• WHAT THE TASK ASKS:
Wherever the listing has a line with the string "computer", copy that line out.

*** Opening of RECORDS FOR THIS EXERCISE ***

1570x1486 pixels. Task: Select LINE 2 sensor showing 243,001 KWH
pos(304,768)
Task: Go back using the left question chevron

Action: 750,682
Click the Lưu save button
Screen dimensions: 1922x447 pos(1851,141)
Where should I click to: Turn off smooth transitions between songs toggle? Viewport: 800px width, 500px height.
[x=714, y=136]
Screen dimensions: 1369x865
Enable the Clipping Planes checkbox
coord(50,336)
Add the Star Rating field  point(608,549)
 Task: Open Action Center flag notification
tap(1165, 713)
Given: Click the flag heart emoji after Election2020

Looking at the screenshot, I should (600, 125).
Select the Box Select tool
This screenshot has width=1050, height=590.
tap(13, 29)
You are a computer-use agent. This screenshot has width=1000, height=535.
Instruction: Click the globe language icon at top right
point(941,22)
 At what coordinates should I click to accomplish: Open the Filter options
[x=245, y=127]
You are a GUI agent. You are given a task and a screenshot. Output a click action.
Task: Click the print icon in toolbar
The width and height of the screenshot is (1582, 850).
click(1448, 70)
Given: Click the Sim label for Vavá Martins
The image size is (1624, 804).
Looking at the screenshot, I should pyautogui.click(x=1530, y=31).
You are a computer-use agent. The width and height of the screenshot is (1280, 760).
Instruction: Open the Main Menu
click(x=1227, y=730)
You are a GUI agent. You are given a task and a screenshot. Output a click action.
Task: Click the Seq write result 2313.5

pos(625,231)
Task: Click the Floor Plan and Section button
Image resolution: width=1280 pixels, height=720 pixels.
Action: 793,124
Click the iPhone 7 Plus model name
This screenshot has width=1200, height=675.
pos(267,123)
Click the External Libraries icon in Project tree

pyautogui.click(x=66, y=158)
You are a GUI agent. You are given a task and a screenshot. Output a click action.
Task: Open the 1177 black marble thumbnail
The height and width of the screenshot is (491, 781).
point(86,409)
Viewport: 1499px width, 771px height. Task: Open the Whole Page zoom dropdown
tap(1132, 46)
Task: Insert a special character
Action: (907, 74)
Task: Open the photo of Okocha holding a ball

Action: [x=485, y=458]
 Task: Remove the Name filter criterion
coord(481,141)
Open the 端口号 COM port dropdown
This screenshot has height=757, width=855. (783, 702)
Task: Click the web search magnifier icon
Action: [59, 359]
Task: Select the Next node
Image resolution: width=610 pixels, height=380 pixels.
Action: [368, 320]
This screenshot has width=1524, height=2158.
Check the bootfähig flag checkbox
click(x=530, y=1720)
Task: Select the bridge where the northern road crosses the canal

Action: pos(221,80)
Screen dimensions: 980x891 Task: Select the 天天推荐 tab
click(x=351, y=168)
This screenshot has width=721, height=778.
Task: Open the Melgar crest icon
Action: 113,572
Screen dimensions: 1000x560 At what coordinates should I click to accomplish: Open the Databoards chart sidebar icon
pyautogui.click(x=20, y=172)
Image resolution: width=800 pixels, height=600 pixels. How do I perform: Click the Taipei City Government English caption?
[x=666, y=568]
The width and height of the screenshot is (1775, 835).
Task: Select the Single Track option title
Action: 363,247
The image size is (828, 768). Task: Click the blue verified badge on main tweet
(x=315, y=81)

*** Close of RECORDS FOR THIS EXERCISE ***

• TASK RESULT:
You are a computer-use agent. This screenshot has width=1000, height=535.
You are a computer-use agent. The width and height of the screenshot is (1280, 760).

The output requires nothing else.